• [Description of the task] Go through the listing beneath and show each line containing the string "with".

• [Input data]

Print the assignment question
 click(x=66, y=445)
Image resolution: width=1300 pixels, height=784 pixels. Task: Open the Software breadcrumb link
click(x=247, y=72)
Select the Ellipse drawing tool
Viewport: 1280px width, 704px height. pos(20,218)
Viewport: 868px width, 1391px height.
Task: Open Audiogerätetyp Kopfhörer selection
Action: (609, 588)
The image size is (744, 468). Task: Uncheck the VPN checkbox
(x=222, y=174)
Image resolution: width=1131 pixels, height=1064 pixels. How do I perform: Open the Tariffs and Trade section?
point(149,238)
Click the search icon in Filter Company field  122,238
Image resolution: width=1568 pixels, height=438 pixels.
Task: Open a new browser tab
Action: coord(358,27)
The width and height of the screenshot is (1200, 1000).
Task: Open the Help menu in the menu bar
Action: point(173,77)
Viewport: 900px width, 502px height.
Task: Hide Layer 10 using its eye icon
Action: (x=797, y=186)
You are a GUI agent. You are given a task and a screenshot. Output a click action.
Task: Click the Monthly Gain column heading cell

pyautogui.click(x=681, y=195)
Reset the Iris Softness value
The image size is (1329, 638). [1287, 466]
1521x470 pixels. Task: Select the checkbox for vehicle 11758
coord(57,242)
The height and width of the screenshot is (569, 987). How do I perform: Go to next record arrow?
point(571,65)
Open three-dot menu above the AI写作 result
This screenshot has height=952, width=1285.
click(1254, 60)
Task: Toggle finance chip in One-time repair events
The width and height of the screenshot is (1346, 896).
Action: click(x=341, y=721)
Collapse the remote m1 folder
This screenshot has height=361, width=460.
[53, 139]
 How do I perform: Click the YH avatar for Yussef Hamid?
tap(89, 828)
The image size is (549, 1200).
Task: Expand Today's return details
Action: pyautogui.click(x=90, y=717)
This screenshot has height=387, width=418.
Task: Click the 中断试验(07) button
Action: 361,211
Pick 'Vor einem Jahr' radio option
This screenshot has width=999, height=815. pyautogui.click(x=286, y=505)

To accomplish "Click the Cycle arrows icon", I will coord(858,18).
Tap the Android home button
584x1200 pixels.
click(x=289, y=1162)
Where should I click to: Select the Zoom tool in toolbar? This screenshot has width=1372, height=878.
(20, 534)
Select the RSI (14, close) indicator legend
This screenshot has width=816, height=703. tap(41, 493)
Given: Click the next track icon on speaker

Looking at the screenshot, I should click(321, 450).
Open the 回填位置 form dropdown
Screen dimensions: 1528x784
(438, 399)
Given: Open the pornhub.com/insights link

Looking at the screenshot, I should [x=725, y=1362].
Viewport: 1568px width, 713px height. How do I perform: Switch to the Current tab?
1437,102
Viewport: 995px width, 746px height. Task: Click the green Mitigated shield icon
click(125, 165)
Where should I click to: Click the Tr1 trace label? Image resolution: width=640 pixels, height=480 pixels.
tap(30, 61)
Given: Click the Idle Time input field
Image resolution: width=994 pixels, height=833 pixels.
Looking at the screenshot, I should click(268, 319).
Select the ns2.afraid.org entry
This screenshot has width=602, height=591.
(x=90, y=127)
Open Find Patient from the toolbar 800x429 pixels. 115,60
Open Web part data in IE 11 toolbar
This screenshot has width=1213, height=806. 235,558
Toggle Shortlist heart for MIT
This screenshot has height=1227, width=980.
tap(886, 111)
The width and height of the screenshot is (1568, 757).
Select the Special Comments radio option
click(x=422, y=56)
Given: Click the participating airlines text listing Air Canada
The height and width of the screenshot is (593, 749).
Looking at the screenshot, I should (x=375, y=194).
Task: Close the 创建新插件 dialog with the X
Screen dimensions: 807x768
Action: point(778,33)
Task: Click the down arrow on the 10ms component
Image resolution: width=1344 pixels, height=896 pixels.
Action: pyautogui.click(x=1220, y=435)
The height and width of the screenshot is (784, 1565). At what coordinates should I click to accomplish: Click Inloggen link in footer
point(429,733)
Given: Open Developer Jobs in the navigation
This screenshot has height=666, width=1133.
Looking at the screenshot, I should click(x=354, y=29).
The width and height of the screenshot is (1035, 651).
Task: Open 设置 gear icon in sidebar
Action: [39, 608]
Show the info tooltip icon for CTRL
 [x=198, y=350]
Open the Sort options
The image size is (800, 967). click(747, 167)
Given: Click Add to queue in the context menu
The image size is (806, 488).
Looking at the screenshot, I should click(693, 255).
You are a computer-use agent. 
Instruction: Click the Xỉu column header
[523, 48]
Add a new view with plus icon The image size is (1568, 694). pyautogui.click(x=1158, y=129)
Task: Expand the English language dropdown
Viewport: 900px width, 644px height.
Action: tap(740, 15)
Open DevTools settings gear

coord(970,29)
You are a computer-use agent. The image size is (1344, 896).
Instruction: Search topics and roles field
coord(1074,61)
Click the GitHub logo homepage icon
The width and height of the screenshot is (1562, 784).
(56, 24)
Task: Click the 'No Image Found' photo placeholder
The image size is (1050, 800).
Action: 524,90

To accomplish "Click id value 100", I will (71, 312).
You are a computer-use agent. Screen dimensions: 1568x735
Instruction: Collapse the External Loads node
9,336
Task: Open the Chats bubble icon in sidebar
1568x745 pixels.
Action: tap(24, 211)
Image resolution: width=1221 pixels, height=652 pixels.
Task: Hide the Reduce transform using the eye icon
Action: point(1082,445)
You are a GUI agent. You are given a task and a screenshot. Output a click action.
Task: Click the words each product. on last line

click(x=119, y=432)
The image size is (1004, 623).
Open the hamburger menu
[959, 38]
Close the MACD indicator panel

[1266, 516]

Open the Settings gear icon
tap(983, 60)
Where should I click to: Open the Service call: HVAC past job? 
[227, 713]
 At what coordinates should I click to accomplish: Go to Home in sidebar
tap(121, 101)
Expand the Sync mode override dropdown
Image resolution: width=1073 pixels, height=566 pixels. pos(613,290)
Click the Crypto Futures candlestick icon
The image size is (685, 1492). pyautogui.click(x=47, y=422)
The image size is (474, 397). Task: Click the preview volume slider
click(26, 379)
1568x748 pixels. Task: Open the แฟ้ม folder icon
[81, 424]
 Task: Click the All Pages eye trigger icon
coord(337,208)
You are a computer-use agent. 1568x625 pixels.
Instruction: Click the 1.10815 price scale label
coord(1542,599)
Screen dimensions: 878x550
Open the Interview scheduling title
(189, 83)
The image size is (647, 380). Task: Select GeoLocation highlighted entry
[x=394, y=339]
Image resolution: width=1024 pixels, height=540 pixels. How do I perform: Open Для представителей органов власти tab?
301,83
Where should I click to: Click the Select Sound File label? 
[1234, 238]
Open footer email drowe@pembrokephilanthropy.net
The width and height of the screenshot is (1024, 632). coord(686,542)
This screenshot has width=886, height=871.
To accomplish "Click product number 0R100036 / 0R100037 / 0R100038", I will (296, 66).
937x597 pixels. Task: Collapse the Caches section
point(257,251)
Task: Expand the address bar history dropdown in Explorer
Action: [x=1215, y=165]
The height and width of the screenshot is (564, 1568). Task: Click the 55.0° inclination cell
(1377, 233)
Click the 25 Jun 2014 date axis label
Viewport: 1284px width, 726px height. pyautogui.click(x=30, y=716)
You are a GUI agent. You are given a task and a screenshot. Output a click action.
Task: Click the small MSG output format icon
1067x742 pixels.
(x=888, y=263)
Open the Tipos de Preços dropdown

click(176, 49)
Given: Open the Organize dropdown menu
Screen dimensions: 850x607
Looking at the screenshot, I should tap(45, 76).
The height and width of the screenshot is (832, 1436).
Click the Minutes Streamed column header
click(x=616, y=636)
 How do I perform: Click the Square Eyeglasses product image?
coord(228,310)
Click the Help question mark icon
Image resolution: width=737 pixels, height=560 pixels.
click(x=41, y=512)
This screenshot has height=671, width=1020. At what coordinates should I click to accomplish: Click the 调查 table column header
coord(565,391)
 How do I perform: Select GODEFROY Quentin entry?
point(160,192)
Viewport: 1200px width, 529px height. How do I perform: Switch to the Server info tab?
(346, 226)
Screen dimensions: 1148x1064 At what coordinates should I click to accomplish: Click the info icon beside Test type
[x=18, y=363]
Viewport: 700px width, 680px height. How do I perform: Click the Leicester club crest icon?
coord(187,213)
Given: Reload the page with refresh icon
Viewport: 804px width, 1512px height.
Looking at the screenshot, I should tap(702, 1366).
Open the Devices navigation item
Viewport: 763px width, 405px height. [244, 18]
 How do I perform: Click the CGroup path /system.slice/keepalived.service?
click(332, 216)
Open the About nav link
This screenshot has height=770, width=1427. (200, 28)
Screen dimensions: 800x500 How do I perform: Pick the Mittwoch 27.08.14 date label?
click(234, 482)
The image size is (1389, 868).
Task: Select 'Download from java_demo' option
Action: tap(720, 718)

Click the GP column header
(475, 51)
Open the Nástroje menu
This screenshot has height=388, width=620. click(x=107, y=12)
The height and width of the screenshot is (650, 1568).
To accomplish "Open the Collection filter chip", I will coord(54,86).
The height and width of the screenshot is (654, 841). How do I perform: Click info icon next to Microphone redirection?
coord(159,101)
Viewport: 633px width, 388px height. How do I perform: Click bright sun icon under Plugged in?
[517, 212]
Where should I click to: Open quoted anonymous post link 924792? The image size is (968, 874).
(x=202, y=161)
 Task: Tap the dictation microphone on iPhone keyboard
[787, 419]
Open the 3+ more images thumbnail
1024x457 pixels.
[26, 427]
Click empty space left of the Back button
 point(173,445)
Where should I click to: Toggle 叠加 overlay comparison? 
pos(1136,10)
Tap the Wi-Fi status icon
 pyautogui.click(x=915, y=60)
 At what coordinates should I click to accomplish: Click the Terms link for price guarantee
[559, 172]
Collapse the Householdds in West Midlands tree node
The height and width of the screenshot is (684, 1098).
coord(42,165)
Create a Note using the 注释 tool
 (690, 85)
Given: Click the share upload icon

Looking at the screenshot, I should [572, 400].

• [Worked solution]
Task: Close the 创建新插件 dialog with the X
Add a new view with plus icon The image size is (1568, 694). pyautogui.click(x=1158, y=129)
Given: Reload the page with refresh icon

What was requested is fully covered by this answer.